Kelly Alto is a writer and comedian based in the LA area. If you’re interested in questioning her mental health a bit further, you can check out her blog that nobody asked for: ‘My Dishonest Truth’. You can also follow her on Twitter and Instagram @kelly_alto.

8 thoughts on “Psychology of Love: Why Girls Chase After Bad Boys

  1. Nah, sorry, you don’t get it. Women like a man who acts like a man. Nice guys act like wimps with women. They won’t hold eye contact, they slouch, they mumble, they supplicate, etc. If nice guys would act like men, they’d get more dates. I’m a natural and was a successful pickup artist decades ago before I was married, so I have what women want. I get hit on a lot and checked out a lot to this day by much younger women. I engage women all the time 1) by holding eye contact _and smiling_, 2) with conversation, 3) by dancing with them, etc. I don’t compliment women on their appearance.

    Women like dishonorable black knights because all the “nice guys” act like cowards instead of like honorable knights. Cowards don’t engage women by holding their gaze, talking with women as if the men are dominant, dancing with women, etc. Cowards supplicate women, compliment them inappropriately on their appearance (that’s for husbands), Cowards are afraid to smile at women and show that they find a woman attractive by their behavior. Women are attracted to men who show the ability to risk and not worry about the outcome.

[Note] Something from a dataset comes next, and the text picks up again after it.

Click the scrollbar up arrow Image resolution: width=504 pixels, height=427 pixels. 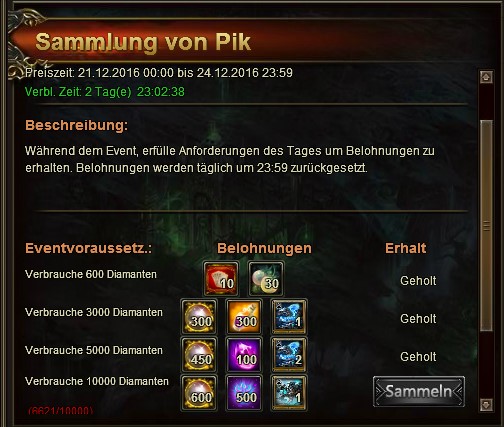pos(486,77)
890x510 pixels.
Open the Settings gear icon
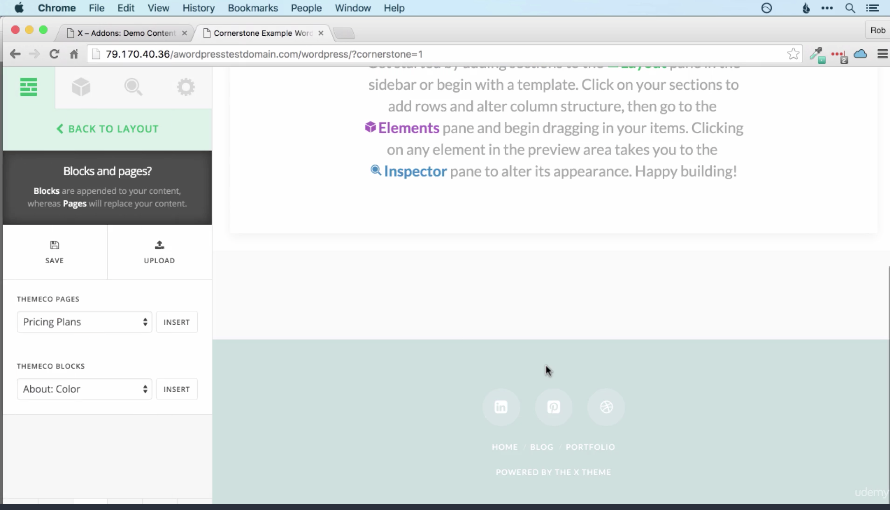coord(186,87)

    That ability to risk can be as simple as making an approach and beginning a conversation. It can be asking a woman to dance. I’ve done that many times and have been rejected many times, though generally women accept my offer to dance. Risking can include taking a woman’s hand or touching her arm or shoulder. It can include sexualizing the conversation. Risking includes teasing a woman.

    The counterpart of risky behavior is providing comfort. A man who engages a woman needs to create excitement and fun by engaging in risky behavior. The problem with that is that it almost always creates discomfort in the woman. She finds it attractive, but discomfort with it builds with time, so the man needs to intersperse his exciting, discomforting behavior with behavior that generates comfort. The man needs to learn how to read the woman. Is she fidgeting because she’s uncomfortable? Provide comfort. Does she seem bored? Add some excitement.

    Women like to be approached by exciting men who generate comfort. All the preceding discussion assumes that men engage women. Women therefore like to be engaged by a man.

    How do men provide comfort? Ask a woman an open-ended question about herself, her life, etc. Get a woman to talk at length about her favorite topic–herself. Not only will you provide comfort, but the woman will see you as more interesting the more she talks.